Through the Chan Zuckerberg Initiative, the couple will direct the cash value of their Facebook shares toward initiatives that serve two goals: advancing human potential and promoting equality.

"We will give 99% of our Facebook shares — currently about $45 billion — during our lives to advance this mission," they wrote in the letter.

Advancing human potential, they say, means fostering personalized learning, curing diseases, developing clean energy, creating global access to the world's body of knowledge through the Internet, and encouraging entrepreneurship.

And to promote equality, they'll fund efforts to eradicate poverty and hunger, establish universal health care, expand opportunities for the historically disadvantaged, and build bridges within communities, between cultures, and among nations.

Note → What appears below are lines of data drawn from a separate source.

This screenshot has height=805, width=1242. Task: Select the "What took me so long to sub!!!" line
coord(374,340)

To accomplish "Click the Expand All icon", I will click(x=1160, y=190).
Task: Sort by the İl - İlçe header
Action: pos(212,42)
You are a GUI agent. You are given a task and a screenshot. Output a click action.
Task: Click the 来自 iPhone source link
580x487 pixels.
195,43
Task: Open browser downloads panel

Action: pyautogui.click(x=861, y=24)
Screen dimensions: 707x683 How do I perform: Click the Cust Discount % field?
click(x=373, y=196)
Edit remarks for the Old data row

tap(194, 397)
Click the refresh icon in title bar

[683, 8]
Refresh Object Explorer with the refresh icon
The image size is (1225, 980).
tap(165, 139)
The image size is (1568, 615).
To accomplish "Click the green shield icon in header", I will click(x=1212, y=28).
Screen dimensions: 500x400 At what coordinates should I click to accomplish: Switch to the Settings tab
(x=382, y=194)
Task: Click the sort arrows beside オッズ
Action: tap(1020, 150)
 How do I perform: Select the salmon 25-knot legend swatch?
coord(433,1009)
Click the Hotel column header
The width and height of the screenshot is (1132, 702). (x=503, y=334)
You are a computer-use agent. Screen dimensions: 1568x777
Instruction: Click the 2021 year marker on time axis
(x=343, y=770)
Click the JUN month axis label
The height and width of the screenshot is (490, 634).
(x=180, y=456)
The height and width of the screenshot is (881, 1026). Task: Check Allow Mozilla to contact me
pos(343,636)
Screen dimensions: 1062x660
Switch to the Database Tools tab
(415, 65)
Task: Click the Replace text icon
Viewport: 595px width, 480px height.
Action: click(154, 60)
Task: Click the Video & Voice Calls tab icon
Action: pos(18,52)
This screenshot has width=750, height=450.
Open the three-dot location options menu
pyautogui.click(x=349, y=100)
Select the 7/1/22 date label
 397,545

The Chan-Zuckerberg investments won't cure all that ails the world, but it could help a lot of people.That said, they know they'll need more than money:

"We know this is a small contribution compared to all the resources and talents of those already working on these issues. But we want to do what we can, working alongside many others."

That's where the rest of us wishful non-billionaires come in.

Money can get ideas off the ground, but there's no guarantee of their success. Zuckerberg knows that all too well from past philanthropic experiments.

But the message they're sending is something worth celebrating.

The world's greatest challenges won't be solved with just a pile of money.

It'll take a collective effort of people from every walk of life. And, of course, a pile of money.